A ação integrou uma jornada nacional de mobilizações para denunciar a volta da fome, o aumento no preço dos alimentos, a política genocida e os vetos do governo Bolsonaro (sem partido) à Lei Assis Carvalho (PL 735), que busca garantir a produção de alimentos pela agricultura familiar e camponesa.


3 mil marmitas e mil pães caseiros foram distribuídos na comunidade Nova Esperança, em Campo Magro (PR) / Thea Tavares

Por um “sistema solidário”

Com diferentes sotaques, cores, bandeiras e ritmos, a diversidade cultural e de crenças religiosas coloriram o ato realizado antes da distribuição das marmitas.
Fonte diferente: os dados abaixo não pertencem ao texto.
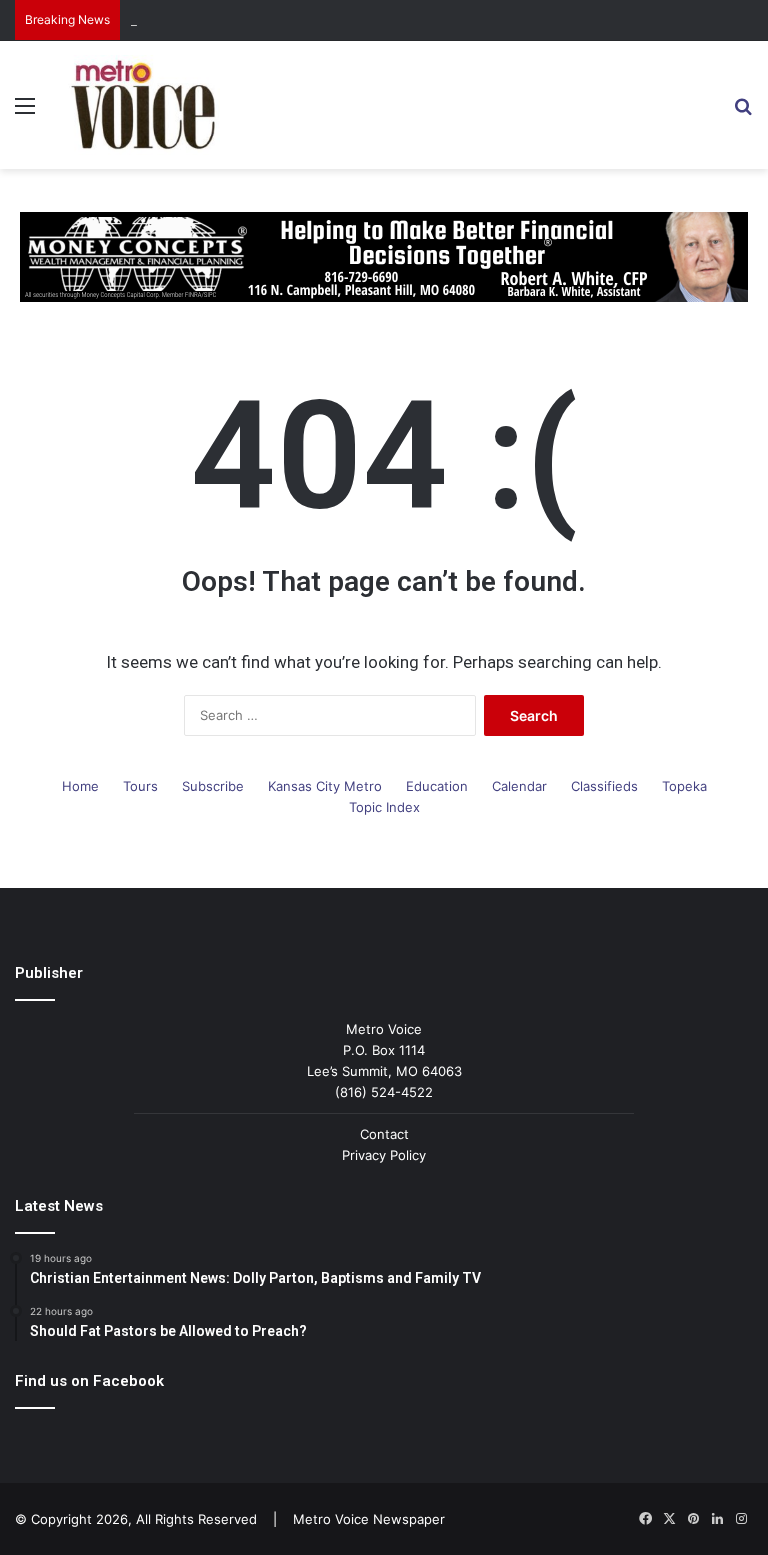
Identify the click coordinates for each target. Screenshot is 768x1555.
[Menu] (25, 112)
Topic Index (384, 807)
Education (437, 786)
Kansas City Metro (325, 786)
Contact (384, 1134)
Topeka (684, 786)
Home (80, 786)
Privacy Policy (384, 1155)
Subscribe (213, 786)
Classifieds (604, 786)
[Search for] (743, 112)
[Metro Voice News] (141, 105)
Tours (140, 786)
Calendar (519, 786)
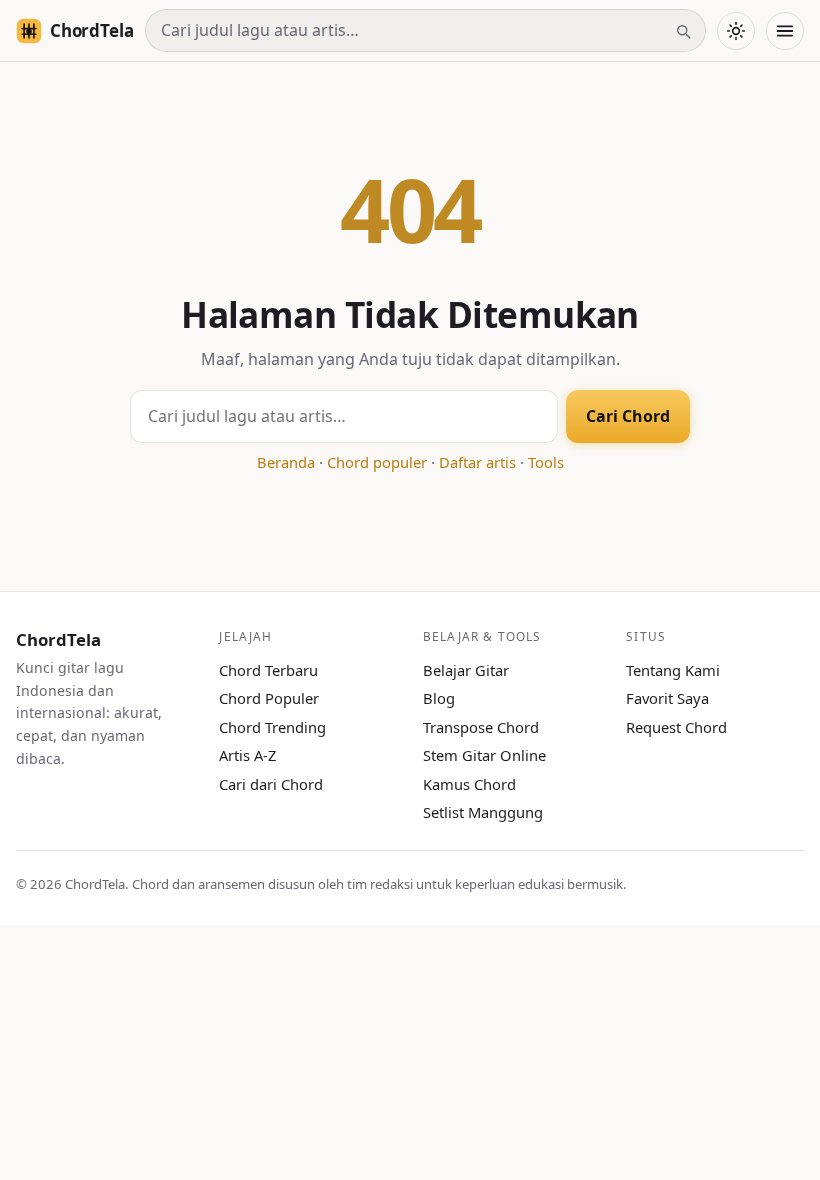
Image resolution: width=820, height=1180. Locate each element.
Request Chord (676, 727)
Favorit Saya (667, 698)
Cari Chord (628, 416)
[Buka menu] (785, 31)
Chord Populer (269, 698)
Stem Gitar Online (484, 755)
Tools (546, 462)
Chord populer (377, 462)
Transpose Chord (481, 727)
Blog (439, 698)
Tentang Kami (673, 670)
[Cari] (683, 31)
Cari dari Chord (271, 784)
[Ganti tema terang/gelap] (736, 31)
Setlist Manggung (483, 812)
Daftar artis (477, 462)
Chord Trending (272, 727)
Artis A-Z (247, 755)
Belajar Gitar (466, 670)
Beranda (286, 462)
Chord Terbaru (268, 670)
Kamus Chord (469, 784)
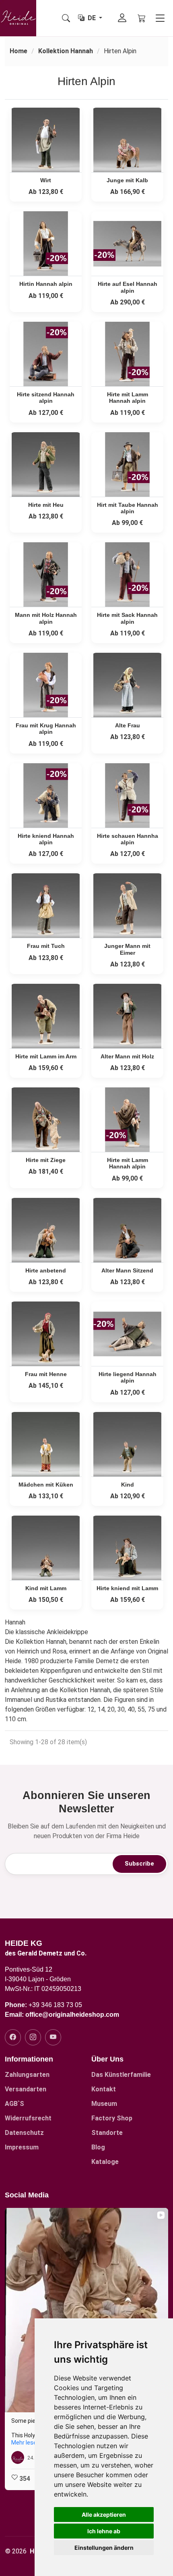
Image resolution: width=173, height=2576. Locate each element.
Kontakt (103, 2089)
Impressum (22, 2147)
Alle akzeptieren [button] (104, 2514)
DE (92, 18)
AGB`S (14, 2104)
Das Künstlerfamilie (121, 2075)
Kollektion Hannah (65, 51)
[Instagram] (33, 2037)
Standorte (107, 2133)
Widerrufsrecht (28, 2118)
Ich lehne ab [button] (103, 2531)
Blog (98, 2147)
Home (18, 51)
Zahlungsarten (27, 2075)
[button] (6, 2349)
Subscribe (139, 1863)
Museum (104, 2104)
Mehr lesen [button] (25, 2442)
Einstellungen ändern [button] (104, 2547)
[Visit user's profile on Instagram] (19, 2457)
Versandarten (25, 2089)
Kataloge (105, 2162)
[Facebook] (13, 2037)
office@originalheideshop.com (72, 2014)
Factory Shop (111, 2118)
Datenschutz (24, 2133)
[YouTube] (53, 2037)
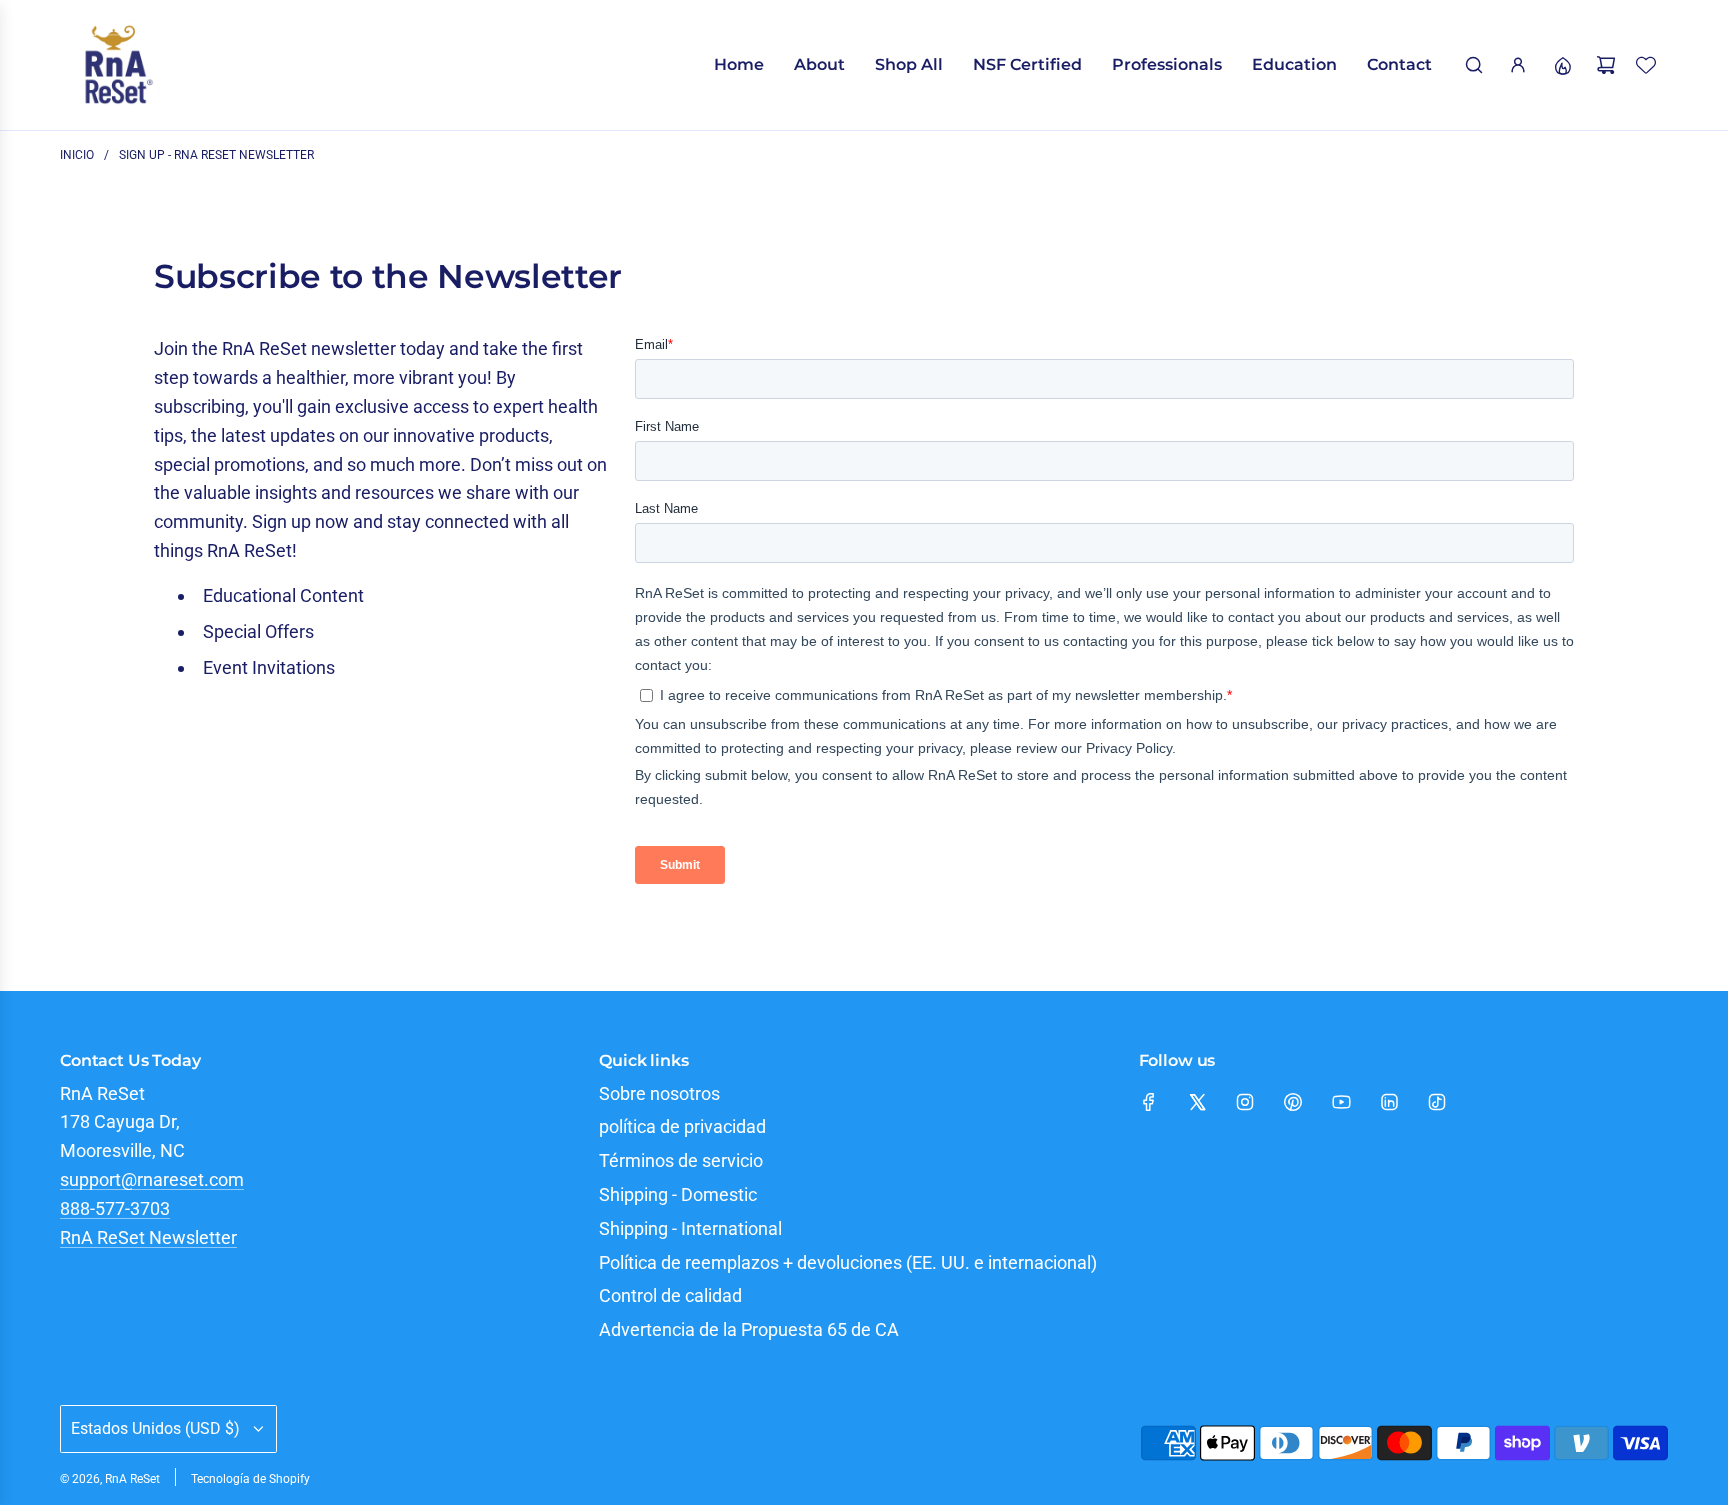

E não poderia ser diferente. Quase metade das 1,2 mil famílias da comunidade Nova Esperança são de imigrantes haitianos, venezuelanos e cubanos.

O "palco" da ação foi em frente a uma arquibancada em forma de meia-lua, rodeada de araucárias, com degraus nas cores vermelho e branco, pintados dias antes por um coletivo de jovens da comunidade. Ao centro, uma grande mesa com os pães, verduras, bandeiras de diversas nacionalidades e movimentos, além de uma bíblia.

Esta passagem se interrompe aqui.